[Teks bacaan]:

══════════

Scroll untuk baca artikel
Example 325x300
DAERAHOPINISENI & BUDAYA

Minangkabau dalam Film Indonesia: Sebuah Catatan Singkat

339
×

Minangkabau dalam Film Indonesia: Sebuah Catatan Singkat

Sebarkan artikel ini

Oleh: Herry Nur Hidayat*

Bagian sebelumnya, saya telah memulai sebagian hal tentang keminangkabauan dalam film Tabula Rasa. Saya akan lanjutkan dengan uraian singkat tentang kuliner Minangkabau di dalam film ini. Film ini menampilkan kekhasan kuliner tradisional Minangkabau yang memang telah dikenal luas oleh masyarakat Indonesia bahkan dunia. Tidak hanya randang, film ini menampilkan gulai kepala ikan, dendeng, dan ayam balado sebagai muatan keminangkabauan dan wahana penyampaian cerita.

Seperti telah diketahui, rendang adalah salah satu masakan khas Minangkabau yang telah diakui dunia. Oleh karena demikian dikenalnya rendang ini, status “kepemilikannya” diperebutkan oleh empat negara di Asia Tenggara yaitu Indonesia, Malaysia, Brunei Darussalam, dan Singapura. Masing-masing mengklaim bahwa rendang adalah masakan khas negaranya untuk didaftarkan sebagai warisan budaya dunia ke UNESCO. Namun demikian, rendang telah didaftarkan sebagai warisan budaya dunia UNESCO oleh Provinsi Sumatera Barat pada tahun 2010 dengan nomor registrasi 776 dan diperiksa kembali berkas pengajuannya pada Juli 2019.

Kemunculan rendang dalam film ini bukan hanya sebagai sebuah hidangan melainkan juga menampilkan proses memasak rendang. Selain alat memasak yang masih tradisional, dalam proses memasak yang ditampilkan diselipkan pula unsur keminangkabauan. Melalui perbandingan yang disampaikan tokoh Hans tentang alat dan proses memasak yang dianggapnya tidak praktis, tokoh Mak mengemukakan pentingnya proses dalam memasak rendang untuk hasil yang maksimal dalam hal rasa. Tokoh Mak lebih memilih “rasa tangan” dalam proses memasak sebagai alasan untuk menggunakan alat-alat modern. Proses pengadukan rendang selama empat jam dilukiskan dengan ungkapan kurang kacau cik kambiangan, talampau kacau bapalantiangan.

Ungkapan Minangkabau lain muncul dalam film ini dalam upaya membangun karakter tokoh dan penceritaan. Tulang delapan kerat (tulang salapan karek) adalah ungkapan yang disampaikan tokoh Mak kepada Hans untuk menggambarkan modal merantau yang dibawa dari kampung hanya semangat dan niat untuk membangun kembali hidupnya. Kalah mambali manang mamakai ‘kalah membeli menang memakai’ merupakan ungkapan yang disampaikan Mak kepada Parmanto saat mempertimbangkan mengurangi kualitas rasa masakan. Dalam hal ini, Mak mempertimbangkan kembalinya pelanggan ke rumah makan mereka bukan karena harga yang murah melainkan rasa yang maksimal.

══════════

[Daftar tugas]:
#1 Menurut artikel tentang Minangkabau dalam film, mengapa Mak menyampaikan ungkapan "kalah mambali manang mamakai" kepada Parmanto? Jelaskan dalam satu sampai tiga kalimat.
#2 Lanjutkan artikel tentang Minangkabau dalam film dari bagian terakhirnya.

══════════

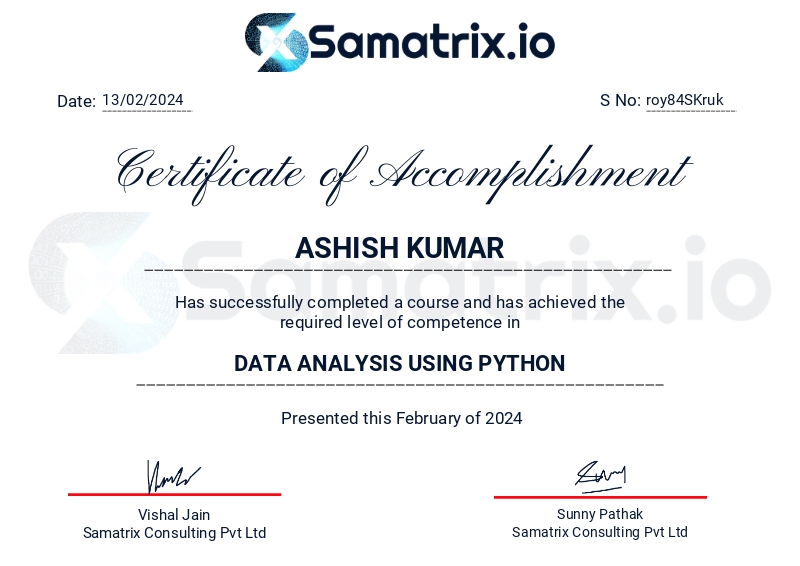Select the name Sunny Pathak

coord(600,515)
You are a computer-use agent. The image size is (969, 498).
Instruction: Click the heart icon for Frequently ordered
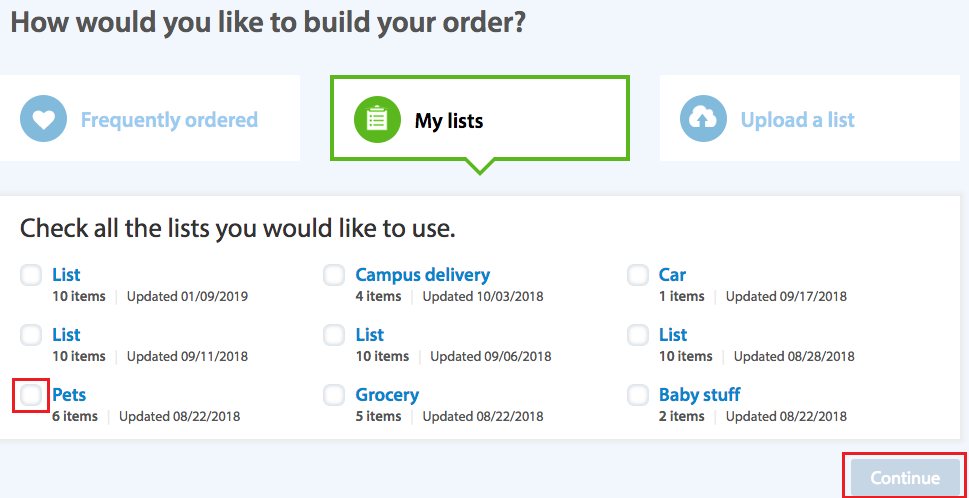[44, 120]
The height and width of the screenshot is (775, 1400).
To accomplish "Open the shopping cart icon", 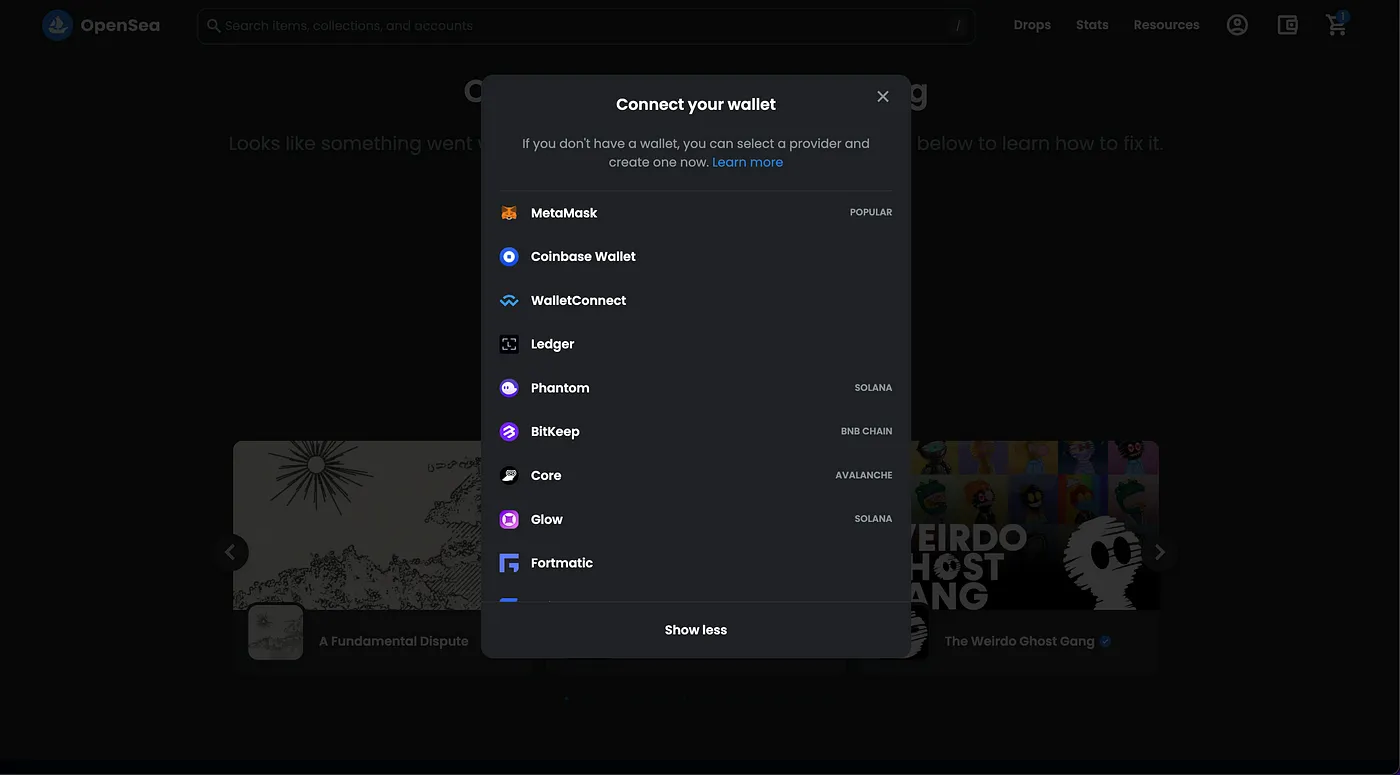I will point(1336,25).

══════════

[Jawaban tugas]:
#1 Mak menyampaikan ungkapan itu ketika Parmanto mempertimbangkan untuk mengurangi kualitas rasa masakan. Menurut Mak, pelanggan kembali ke rumah makan mereka bukan karena harga yang murah, melainkan karena rasa yang maksimal.

#2
Kekuatan film ini dapat dikatakan berada pada kealamiahan representasi kehidupan perantau, terutama perantau asal Minangkabau. Melalui film ini, seolah mewakili perantau, sutradara menampilkan rantau adalah rumah baru bagi perantau. Apa dan siapa yang ditemui dan bagaimana menghadapinya, adalah implementasi falsafah “dima bumi dipijak disinan langik dijunjuang”. Konflik apapun yang dijumpai, pada akhirnya akan selesai dengan saling pengertian. Perbedaan bukan sarana untuk mempertajam konflik. Kesadaran akan perbedaan adalah modal untuk kearifan menerima kebersamaan.

Surau dan Silek (Arif Malinmudo, 2017)

Pada bagian ini pula, saya akan menguraikan film lain yaitu Surau dan Silek. Film Surau dan Silek (2017) ini disutradarai oleh Arief Malinmudo dan diproduksi oleh Mahakarya Pictures. Melalui tokoh-tokohnya, film ini mengangkat perbedaan pandangan terhadap silek dari dua generasi yang berbeda. Generasi tua diwakili tokoh Johar dan generasi muda diwakili tokoh Adil, Kurip, dan Dayat. Bisa dikatakan film ini menampilkansilekdari sudut pandang yang berbeda dari film-film sebelumnya (Harimau Tjampa dan Merantau).

Melalui judulnya, film Surau dan Silek ini dapat diduga mengandung muatan keminangkabauan yang cukup kental. Surau telah diidentikkan sebagai pola pendidikan tradisional di Minangkabau. Sementara itu, silek merupakan bela diri khas dari Minangkabau. Bahasa dialog tokoh-tokoh dalam film ini didominasi penggunaan bahasa Minangkabau. Di samping itu, rumah gadang dengan atap gonjongnya tampak menjadi citraan visual yang paling mudah dikenali sebagai penanda muatan keminangkabauan dalam film ini.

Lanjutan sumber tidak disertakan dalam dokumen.